PIMCO's Global Advisory Board Surveys the World Economy

SUMMARY

  • PIMCO’s investment process is designed to encourage new ideas and differing points of view. One way we do this is by inviting outside experts to share their insights and help us test our thinking.
  • These experts include the members of our Global Advisory Board, a team of world-renowned macroeconomic thinkers and former policymakers.
  • Chaired by former Chairman of the Federal Reserve Dr. Ben Bernanke, the Global Advisory Board meets several times a year at PIMCO’s Newport Beach office and contributes to our economic forums.

In late October, the five members of PIMCO’s Global Advisory Board, a team of world-renowned macroeconomic thinkers and former policymakers, met to discuss critical and evolving factors influencing the global economy and markets. Their insights constitute a valuable input into PIMCO’s investment process. The discussion below is distilled from their far-ranging conversation.

Q: It’s a period of political uncertainty. How will political developments affect trade and globalization?

A: In the U.S., much depends on the new president and Congress. (Although the Global Advisory Board meeting occurred before the election, we analyzed implications of both a Clinton and a Trump victory. In light of the election outcome, here we focus on the Trump agenda, and incorporate select additional commentary from our members following the election.) Although both candidates expressed reservations about trade agreements, Trump went considerably further in vowing to renegotiate or rescind existing agreements, including NAFTA (the North American Free Trade Agreement, implemented in 1994). It is not clear that a president can unilaterally abrogate a congressional-executive agreement; moreover, the integration of the Mexican, U.S. and Canadian economies is far too advanced to be reversed. Still, the Trump administration could adopt protectionist policies in violation of NAFTA and other trade agreements and essentially challenge our trading partners to sue us, moves that risk disrupting supply chains and increasing economic uncertainty. Looking forward, the Trans-Pacific Partnership trade agreement is finished, certainly in its current form, which will strengthen Chinese economic influence in Southeast Asia. The populist backlash against globalization and trade is creating ongoing downside risks for growth, both in the U.S. and globally.

International economic and political relations are likely to be highly intertwined in the new administration. Trump has criticized the trade and exchange rate policies of China, but the Chinese prefer him to Clinton because they see him as a pragmatic dealmaker who will not push them on human rights issues. It is likely that we will see another North Korean provocation early in a Trump administration, which has the risk of escalating into a dangerous crisis if Trump pushes back hard on both North Korea and on China. President-elect Trump appears to be backing off his challenge to U.S. alliances with Japan, South Korea and NATO countries; his calls with Asian leaders have been conciliatory and he has expressed his support for NATO. His willingness to improve relations with Russia and cooperate on fighting ISIS/ISIL may improve the chances of reaching a settlement in Syria, but his emphasis on increasing fossil fuel production could hurt the Russian economy. Many U.S. allies will be wary of Trump; U.S. adversaries will wait and see. His election will have the greatest impact on European politics by strengthening the likelihood that populist parties on both the right and the left can win in France and Italy, possibly posing an existential threat to the continuation of the EU.

The board discussed the economic implications of alternative Brexit scenarios.

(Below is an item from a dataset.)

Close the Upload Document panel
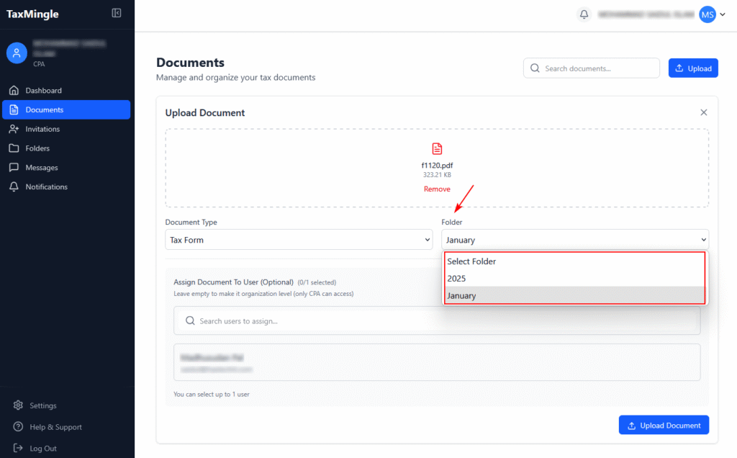 (704, 112)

At this point, a “hard” Brexit, in which the UK makes a clean break with the EU single market, seems the somewhat more likely outcome, since Britain will not accept the EU’s rules on free migration. In any case, the process will take years, with exit negotiations followed by bilateral trade negotiations between the UK and many countries, including non-EU countries whose trading relationships with the UK are currently governed by EU-negotiated treaties. Standards of living in the UK are likely to fall, as the decline in the pound raises the cost of imported goods and services. The weaker currency will boost exports to some degree but probably not enough to compensate for the more limited access to Europe’s markets. Capital investment in the UK is likely to decline following Brexit, particularly in key areas such as manufacturing, pharmaceuticals and financial services.

In summary, we are entering a period of greater uncertainty than we had envisaged, defined by new sets of political risks likely to slow already sluggish trade and hamper efforts at necessary economic reforms.